------ Bacaan untuk Ditelaah ------

Pentingnya Etika Keadilan-Ekologis untuk Pembangunan Berkelanjutan

CHIANG MAI,PGI.OR.ID-Untuk mengangkat orang-orang yang menderita di Asia, keadilan dan perdamaian dunia harus diciptakan. Sebab itu, orang-orang Kristen di Asia harus bekerja untuk pembangunan berkelanjutan.

Tomoko Arakawa, Direktur Asian Rural Institute (ARI) di Asia, mengatakan dalam konsultasi internasional tematik mengenai keadilan lingkungan dan pembangunan transformasional, yang diselenggarakan oleh Christian Conference of Asia (CCA) bekerjasama dengan Church of Christ in Thailand (CCT) dan Korean Christian Forum on Life-Giving Agriculture (KLGAF), di Chiang Mai, Thailand, (29 Nov-2 Des).

Diskusi yang mengangkat tema Towards Eco-Justice and Sustainable Development ini, dihadiri oleh 50 peserta yaitu teolog, pekerja gereja, advokat keadilan-ekologis, perwakilan organisasi gereja dan oikoumene dari berbagai negara di Asia.

“Keadilan-Ekologis tidak hanya berkaitan dengan ekologi atau lingkungan saja, ini merupakan kenyataan, sebuah faktor penting yang saling berhubungan terhadap masalah kelaparan, kemiskinan, sumber daya alam yang berkelanjutan, energi produksi dan penggunaan yang tepat, pembangunan ekonomi, distribusi kekayaan yang merata,  perdagangan yang adil dan keamanan lingkungan,” tambah Tomoko.

------ Data yang Diberikan ------

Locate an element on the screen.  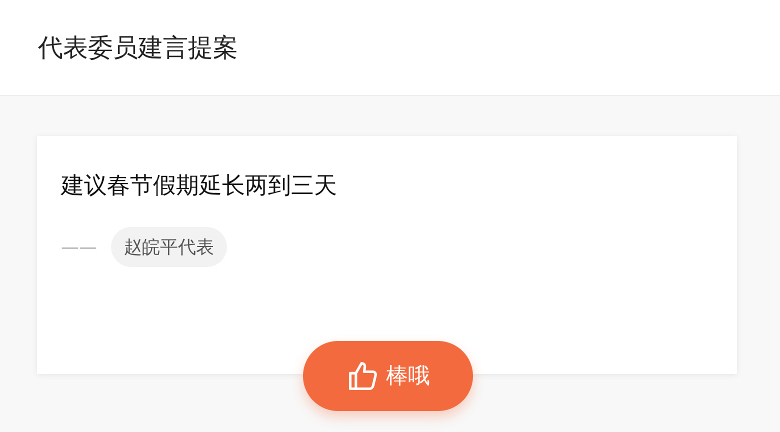
page-title: 代表委员建言提案 is located at coordinates (138, 48).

------

Kegiatan: Menurut bacaan tentang keadilan-ekologis, berapa orang peserta yang menghadiri diskusi di Chiang Mai?

Hasil Latihan: Diskusi itu dihadiri oleh 50 peserta.